Lessons Learned While Crunching Open Data
There has been growing number of open data publicized by governments and local governments. Open data includes a lot of valuable information which has a lot of potential usages. We created a mashup that shows the property prices over the last 20 years in England and Wales. It’s built upon the public dataset from UK Land registry which has over 20 million sales record of properties. The mashup also includes some data from the 2011 UK census and police data. Let me show you some lessons we learned:
-
Non-parsable format of data. The common issue of open-data-like public portals is that their data is often distributed only in human-friendly document formats (PDF or Excel) which are complicated for automatic processing. What a waste of time. We used only well maintained and developer-friendly datasets. An example of pretty nice and developer-friendly public portal is NYC Open Data.
-
Data precision. Whenever data is collected by people there are some errors, some records are simply wrong. We found 19 wrong postcodes for sold property in Land registry dataset (just very obvious ones). Or another example there is about 2.7% of flats recorded as freehold. Quite likely some buyers describe their flats as freeholds while they are leaseholds. So bear in mind that with a new batch of data you may need to apply some fixes.
-
Delayed data. In our case, Land registry updates the dataset of sold properties once a month. It’s not obvious, but quite a lot of sales are reported with a delay of up to 3 months. So be careful to make conclusions. In the following graph of sold properties, it looks like the property sales are falling off a cliff but there is some missing data which will be added later.
- Source data can change. Source dataset can change, and even small modification can cause some trouble e.g. extra quotes or additional column. Another example, in the last batch in October 2015, the Land Registry added a new type of property to the source data. These properties were some commercial properties like warehouses with a high price tag. So e.g. in London, East Ham in E6 6 postcode sector with an average property price of £246k the price bumped up to £846k. And some other areas in East London looked liked posh areas in Kensington.
-
Anonymization. For privacy reasons public datasets with personal information are anonymized. The more data is anonymized the less valuable information we can get from data. When the data is anonymized they are typically aggregated at a higher level and some information is lost. E.g. in census 2011 data you cannot find an average age of women or men in a particular area. Or some small amount of data is overwritten with a false information.

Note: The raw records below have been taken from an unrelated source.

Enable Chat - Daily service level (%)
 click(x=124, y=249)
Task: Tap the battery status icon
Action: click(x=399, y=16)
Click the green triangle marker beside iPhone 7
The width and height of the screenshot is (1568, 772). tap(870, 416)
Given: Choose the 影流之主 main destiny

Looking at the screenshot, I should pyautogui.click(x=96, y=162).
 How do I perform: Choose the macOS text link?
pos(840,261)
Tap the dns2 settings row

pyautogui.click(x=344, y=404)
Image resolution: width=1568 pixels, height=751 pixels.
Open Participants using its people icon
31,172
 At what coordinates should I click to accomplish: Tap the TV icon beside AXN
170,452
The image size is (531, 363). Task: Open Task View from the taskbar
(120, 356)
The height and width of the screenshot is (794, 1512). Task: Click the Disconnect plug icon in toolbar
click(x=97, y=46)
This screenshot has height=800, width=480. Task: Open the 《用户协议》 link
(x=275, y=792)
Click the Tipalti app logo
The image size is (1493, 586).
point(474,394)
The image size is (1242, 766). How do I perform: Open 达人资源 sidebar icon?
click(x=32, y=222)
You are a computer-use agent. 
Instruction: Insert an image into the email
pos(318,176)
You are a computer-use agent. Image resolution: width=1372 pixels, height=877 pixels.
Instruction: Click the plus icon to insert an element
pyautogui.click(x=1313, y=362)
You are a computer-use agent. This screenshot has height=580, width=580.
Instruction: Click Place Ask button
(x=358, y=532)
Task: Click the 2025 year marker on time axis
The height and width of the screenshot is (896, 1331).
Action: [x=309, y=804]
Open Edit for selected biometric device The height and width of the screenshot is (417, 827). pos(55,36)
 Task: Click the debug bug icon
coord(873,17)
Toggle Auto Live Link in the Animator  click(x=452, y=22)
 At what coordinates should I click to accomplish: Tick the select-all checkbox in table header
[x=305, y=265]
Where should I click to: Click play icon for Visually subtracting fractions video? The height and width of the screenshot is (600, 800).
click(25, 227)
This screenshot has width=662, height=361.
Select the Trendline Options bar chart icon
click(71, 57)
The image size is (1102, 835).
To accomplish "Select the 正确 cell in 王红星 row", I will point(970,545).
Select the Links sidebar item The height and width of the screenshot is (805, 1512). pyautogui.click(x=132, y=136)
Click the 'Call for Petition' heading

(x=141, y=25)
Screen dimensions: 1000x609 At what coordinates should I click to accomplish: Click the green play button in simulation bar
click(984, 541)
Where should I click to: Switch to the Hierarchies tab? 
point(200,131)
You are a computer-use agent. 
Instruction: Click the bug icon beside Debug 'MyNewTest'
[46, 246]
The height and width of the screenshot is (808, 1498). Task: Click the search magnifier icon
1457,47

On the other hand, property price paid data is not anonymized. It was concluded that information in this data is not personal but related to a property. Nevertheless, it took a lot of effort to make this data publicly available (see Privacy Impact Assessment Report). -
A methodology can change. If you look at the crime graph ‘Other crime’ category had 30.07% in 2010. The category was clearly re-classified to more categories in the following years. Secondly, but it is a speculation, that some crimes in ‘anti-social behavior’ category could be later classified as a violent crime as the total % share of these two categories is almost the same between 2012-2015. We could possibly verify this speculation if the data were less anonymized.
-
Not enough data volume. Some data sources may not have enough relevant data and conclusions based on them are simply wrong. But we have to be careful even on a high volume of data. Let’s say we want to see % price change of detached houses compared to previous year. E.g. in SE London there are only a few detached houses being sold every year. By October 2015, only two detached houses were sold in SE3 8. It is too low to get a good estimate of % price change.
-
Don’t make premature conclusions. This basically summarizes the five previous points. Before making any conclusion, double check the facts and inspect the data.
-
Geographical data. Geo data has their own category of issues. E.g. some postcodes changes over the time, different datasets have recorded geographical information in many different ways. E.g. record in Land Registry has a postcode, record in crime data has latitude and longitude, record in census 2011 has output area. It’s not easy to combine a different kind of geographical information. We may come back later with another blog post on this topic.
- Graph visualization matters. This is a broad topic but at least here is a list of 7 most common chart mistakes.
Last but not least, once you have been digging into your data for a while don’t forget the curse of knowledge. Many things that are obvious to you are not obvious for other people.